Well, to answer questions 1 and 2 I’d have to say I am not 100% sure if they are making me any more regular or not. I mean, I have only had 2, and I’m not a guy who’s “not regular,” you know? Now, your mileage may vary, but let’s just say it’s a good thing I was walking last night, out in the open air. You know, not around people. These things give me horrendous, particularly noxious gas almost immediately, and for about 45 minutes. Three quarters of an hour of almost straight frappage, and then aftershocks about 5 hours later. It sounded like there was a truck detour near our house last night, if you know catch my drift.**



Anyway, when you open up the wrapper, you are greeted with what looks like a strip of asphalt. No, seriously. It looks like they carved a strip of parking lot and shoved it in a wrapper. This is something that I suppose someone, somewhere thought had visual appeal. I’d love to have been in that pitch meeting:

Guy #1: “It looks like the strips of road they take out to make the Rumble Strip on the side of the Parkway!”

Guy #2: “Well, this is the nicest they could make it. Be glad, the previously four batches looked mostly like scabs and burn victims…”

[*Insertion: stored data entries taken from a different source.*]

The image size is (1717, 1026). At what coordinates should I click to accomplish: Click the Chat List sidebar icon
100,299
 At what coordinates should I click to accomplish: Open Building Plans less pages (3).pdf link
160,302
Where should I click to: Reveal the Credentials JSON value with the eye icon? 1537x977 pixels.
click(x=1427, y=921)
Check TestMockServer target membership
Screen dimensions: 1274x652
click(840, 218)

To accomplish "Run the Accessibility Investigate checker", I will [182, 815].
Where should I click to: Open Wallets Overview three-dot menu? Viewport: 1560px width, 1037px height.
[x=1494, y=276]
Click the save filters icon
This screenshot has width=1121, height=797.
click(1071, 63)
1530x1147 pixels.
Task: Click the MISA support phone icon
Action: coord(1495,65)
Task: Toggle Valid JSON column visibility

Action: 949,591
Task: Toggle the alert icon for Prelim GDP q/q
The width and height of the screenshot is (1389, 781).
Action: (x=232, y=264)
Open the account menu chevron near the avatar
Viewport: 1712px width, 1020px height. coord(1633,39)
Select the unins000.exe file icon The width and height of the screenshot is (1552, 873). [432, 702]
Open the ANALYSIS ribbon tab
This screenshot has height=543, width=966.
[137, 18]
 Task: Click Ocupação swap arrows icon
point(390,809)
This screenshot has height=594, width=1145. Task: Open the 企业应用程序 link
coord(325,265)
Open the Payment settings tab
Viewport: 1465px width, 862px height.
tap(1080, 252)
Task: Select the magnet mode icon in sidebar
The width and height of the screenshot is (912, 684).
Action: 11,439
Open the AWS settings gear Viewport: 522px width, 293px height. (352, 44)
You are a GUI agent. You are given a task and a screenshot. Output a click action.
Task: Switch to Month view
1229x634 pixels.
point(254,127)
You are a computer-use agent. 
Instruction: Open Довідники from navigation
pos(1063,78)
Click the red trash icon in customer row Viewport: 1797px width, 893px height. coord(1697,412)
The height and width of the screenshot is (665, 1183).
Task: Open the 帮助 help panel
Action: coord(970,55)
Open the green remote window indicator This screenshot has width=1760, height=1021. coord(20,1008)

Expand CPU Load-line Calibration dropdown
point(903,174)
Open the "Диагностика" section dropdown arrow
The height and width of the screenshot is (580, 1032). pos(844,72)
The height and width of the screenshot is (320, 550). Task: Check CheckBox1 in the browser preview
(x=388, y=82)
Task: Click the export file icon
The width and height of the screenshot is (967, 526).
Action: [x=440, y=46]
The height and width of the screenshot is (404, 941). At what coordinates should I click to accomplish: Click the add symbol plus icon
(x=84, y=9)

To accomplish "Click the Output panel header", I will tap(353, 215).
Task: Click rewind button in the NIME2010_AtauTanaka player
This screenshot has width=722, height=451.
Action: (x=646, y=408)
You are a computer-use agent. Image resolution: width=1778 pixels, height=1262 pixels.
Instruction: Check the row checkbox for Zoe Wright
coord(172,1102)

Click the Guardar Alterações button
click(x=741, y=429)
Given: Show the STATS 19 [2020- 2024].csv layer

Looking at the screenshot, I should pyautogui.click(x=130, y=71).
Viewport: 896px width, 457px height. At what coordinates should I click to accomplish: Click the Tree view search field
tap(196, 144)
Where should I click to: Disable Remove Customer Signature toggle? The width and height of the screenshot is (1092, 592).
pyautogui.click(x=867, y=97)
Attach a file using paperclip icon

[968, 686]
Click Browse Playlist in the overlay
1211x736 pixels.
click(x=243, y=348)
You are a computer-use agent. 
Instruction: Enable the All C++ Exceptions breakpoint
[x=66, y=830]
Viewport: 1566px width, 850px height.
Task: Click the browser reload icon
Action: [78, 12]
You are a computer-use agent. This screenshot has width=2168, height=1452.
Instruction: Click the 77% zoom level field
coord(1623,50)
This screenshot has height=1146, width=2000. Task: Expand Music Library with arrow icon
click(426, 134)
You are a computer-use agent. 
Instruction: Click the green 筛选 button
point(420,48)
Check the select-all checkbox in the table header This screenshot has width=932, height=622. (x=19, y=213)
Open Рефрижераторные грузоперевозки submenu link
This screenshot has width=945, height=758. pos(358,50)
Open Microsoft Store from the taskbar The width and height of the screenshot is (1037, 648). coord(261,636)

That’s the only way I see these getting past anyone. Regardless, they look a little funny, but so does most health food.

Anyway, the bars are pretty good tasting. Caveat: I didn’t much care for it the first time. It was OK, but dry. The second time was the apparent charm. They are sweet and chewy, and they will fill you up for a while.

In conclusion, they do deliver the fiber, they don’t make me go any more than I usually do or don’t, but they do give me acrid gas.

The bars are tasty and filling.

I’ll totally buy them again.


Why not visit www.gnufoods.com and see what else they may have in store?

In unrelated news I went on a spontaneous run around my apartment complex last night. Completely unexpected, but it went pretty good despite petering out about ¾ through to a walk and then another run after a minute or so. Uphill is still tough!


* Yeah, I’m gonna talk about poop and farting, so hang onto your hats.
** You don’t really want to catch my drift, if you catch my drift.